Thursday, June 6, 2013

Protection of Copyright and Annie Leibovitz







This morning I woke up and heard the brilliant = shiny news that the permanent collection of Annie Leibovitz photographs will be housed at The Art Gallery of Nova Scotia.  What stellar news for photo-lovers, Canadians and tourist alike.  I dug a little further, thinking I'd love to have a photo of myself standing within inches of one of Annie's photographs - if I was ever lucky enough to visit this gallery (I intend to be lucky).  What I learned was interesting for me and perhaps for you.  (Read on below) Sadly I won't be having my photo taken inside the AGNS. Perhaps I'll meet Annie in person. That would be even better. 

Here is what I discovered:

Protection of Copyright
There are several rights inherent in the creation of art - copyright, exhibition right, and moral rights. Physical ownership of a work of art does not give you any of these rights unless explicitly licensed or given by the artist, normally at an additional cost.  

Copyright of an artwork belongs to the artist or their estate for 50 years following their death. This holds true even when the physical owner is the Art Gallery of Nova Scotia. While many artists grant the AGNS limited license to use the images of their work for exhibition and internal publication purposes - including this website - it is rare to be given the copyright ownership by a living artist.  

Copyright allows an artist to have control over how their work is used and in what context. To use an image of their work requires a license and there is a fee for each use. If you're interested in looking at the regulations and the fees involved, please look at the Canadian Artists Representation Copyright Collective.

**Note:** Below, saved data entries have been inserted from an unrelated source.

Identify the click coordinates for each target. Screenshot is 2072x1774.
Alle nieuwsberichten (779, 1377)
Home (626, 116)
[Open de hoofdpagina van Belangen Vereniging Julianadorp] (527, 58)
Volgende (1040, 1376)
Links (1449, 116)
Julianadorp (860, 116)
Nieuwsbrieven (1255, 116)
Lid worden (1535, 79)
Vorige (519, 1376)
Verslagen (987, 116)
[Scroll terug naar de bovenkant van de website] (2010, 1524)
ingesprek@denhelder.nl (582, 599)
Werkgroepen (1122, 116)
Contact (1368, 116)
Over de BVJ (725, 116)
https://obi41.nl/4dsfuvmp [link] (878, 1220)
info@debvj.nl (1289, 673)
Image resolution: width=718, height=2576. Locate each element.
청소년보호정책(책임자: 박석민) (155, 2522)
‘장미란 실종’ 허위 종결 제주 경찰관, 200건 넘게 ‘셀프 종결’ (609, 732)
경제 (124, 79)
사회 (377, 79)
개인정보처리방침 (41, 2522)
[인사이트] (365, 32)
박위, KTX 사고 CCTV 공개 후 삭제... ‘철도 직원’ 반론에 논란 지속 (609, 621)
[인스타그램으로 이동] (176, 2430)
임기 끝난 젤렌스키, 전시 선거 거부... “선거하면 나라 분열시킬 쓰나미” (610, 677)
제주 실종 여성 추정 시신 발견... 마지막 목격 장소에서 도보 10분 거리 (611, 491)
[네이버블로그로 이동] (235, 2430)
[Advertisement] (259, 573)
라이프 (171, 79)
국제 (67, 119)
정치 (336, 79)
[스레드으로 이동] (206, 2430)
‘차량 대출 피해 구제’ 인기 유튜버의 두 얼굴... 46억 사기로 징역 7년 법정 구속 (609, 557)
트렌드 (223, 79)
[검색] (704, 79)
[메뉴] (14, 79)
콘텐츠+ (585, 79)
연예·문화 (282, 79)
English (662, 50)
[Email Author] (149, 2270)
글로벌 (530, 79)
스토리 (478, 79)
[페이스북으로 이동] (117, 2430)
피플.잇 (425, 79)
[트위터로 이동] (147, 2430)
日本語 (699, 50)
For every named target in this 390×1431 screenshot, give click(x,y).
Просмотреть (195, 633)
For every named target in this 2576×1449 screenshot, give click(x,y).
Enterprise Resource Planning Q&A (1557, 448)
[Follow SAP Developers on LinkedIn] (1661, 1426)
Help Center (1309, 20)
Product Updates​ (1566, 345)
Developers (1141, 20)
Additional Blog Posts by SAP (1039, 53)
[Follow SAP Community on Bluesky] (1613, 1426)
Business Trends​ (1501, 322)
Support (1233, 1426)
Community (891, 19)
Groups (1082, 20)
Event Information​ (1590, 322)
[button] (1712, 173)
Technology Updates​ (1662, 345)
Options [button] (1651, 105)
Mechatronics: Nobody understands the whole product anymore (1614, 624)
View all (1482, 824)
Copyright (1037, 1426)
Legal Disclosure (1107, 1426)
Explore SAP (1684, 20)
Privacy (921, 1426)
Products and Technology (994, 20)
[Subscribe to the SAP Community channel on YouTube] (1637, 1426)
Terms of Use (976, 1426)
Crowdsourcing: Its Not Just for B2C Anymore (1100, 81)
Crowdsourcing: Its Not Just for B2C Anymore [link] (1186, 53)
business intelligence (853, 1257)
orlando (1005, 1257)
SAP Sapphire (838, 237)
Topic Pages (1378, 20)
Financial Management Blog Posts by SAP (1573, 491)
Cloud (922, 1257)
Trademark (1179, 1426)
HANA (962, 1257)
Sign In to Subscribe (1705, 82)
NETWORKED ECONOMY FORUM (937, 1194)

In this instance, it's not the act of taking the photograph that's harmful (particularly non-flash photography), but the use to which the image is then put. Did you post that image to Twitter? Facebook? Flickr? You have then officially infringed on the artist's copyright unless you explicitly sought out the artist and gained their permission (and paid them the required fee) to use that image - and they can approve the image itself. The agreements on public sites like Twitpic, etc. normally state that you waive any right of ownership to those images, and they can then be used and dispersed, further infringing on that copyright.

Copyright fees are necessary and a prime source of income from visual artists, as well as writers, and their moral rights allows them to prevent their work from being associated with unapproved causes. The work on exhibit by the Art Gallery of Nova Scotia at any given time is a mix of art in the public domain (copyright has expired), art to which the Art Gallery of Nova Scotia owns the copyright for (ie. Maud Lewis), and art with the copyright maintained by the artist or their estate. As such, it is simpler to have the rule that no photographs are allowed unless permission has otherwise been sought and granted by the Gallery.  


Patti Friday, Photojourno, reporting from inside 'The Art Dept.' at the international 'Embassy of Ideas'.